Evidence for the Independence of Waged and Unwaged Income, Evidence for Boltzmann Distributions in Waged Income, and the Outlines of a Coherent Theory of Income Distribution
G. Willis, J. Mimkes

TL;DR
This paper analyzes income data from the UK and USA, demonstrating that Boltzmann and log-normal distributions accurately model income, and argues for treating waged and unwaged income separately within a coherent theoretical framework.
Contribution
It provides evidence for the independence of waged and unwaged income and advocates for Boltzmann distributions as a better fit, proposing a unified theory of income distribution.
Findings
Boltzmann distribution fits income data well
Waged and unwaged incomes are mathematically separate
A coherent theory of income distribution is proposed
Abstract
Two sets of high quality income data are analysed in detail, one set from the UK, one from the USA. It is firstly demonstrated that both a log-normal distribution and a Boltzmann distribution can give very accurate fits to both these data sets.
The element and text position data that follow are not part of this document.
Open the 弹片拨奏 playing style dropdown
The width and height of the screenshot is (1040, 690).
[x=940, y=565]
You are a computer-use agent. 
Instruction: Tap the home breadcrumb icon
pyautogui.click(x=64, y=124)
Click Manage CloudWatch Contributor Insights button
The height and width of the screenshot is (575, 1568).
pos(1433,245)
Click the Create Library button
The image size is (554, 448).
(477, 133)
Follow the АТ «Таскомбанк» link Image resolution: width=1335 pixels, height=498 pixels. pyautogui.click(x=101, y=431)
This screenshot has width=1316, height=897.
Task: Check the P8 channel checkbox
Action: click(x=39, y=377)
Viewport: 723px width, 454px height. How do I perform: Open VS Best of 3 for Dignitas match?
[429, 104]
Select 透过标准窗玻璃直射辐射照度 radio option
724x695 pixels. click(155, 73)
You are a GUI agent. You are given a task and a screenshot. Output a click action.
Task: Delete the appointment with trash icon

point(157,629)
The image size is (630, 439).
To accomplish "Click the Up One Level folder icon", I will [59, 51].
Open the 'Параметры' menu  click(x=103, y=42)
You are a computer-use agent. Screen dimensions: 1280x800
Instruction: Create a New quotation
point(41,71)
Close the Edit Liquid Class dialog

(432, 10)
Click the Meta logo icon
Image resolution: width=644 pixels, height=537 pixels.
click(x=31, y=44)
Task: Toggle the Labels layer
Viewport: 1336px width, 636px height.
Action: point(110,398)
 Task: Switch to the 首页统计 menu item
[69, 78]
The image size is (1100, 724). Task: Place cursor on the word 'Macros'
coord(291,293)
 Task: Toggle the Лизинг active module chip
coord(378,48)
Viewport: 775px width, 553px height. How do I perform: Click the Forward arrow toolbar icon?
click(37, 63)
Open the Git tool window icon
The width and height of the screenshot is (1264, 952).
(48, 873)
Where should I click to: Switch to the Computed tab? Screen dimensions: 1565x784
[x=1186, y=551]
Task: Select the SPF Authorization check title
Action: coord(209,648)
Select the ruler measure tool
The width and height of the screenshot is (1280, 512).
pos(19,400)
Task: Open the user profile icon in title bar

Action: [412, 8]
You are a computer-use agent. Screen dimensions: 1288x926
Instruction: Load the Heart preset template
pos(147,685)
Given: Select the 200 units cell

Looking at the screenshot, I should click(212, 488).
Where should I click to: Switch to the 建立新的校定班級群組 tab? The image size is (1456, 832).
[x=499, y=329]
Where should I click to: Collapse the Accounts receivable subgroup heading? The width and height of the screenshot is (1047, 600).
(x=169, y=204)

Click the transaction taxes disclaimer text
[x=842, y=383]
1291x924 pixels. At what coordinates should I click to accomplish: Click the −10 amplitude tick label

The absence of a power tail in the US data set is then discussed. Taken in conjunction with detailed evidence from the UK and Japanese income data, a strong case is made for the mathematically separate treatment of waged and unwaged income. The authors present a case for preferring the use of the Boltzmann distribution over the log-normal function, this leads to a brief review of the work of a number of researchers, which shows that a coherent theory for the distribution of all income can be postulated.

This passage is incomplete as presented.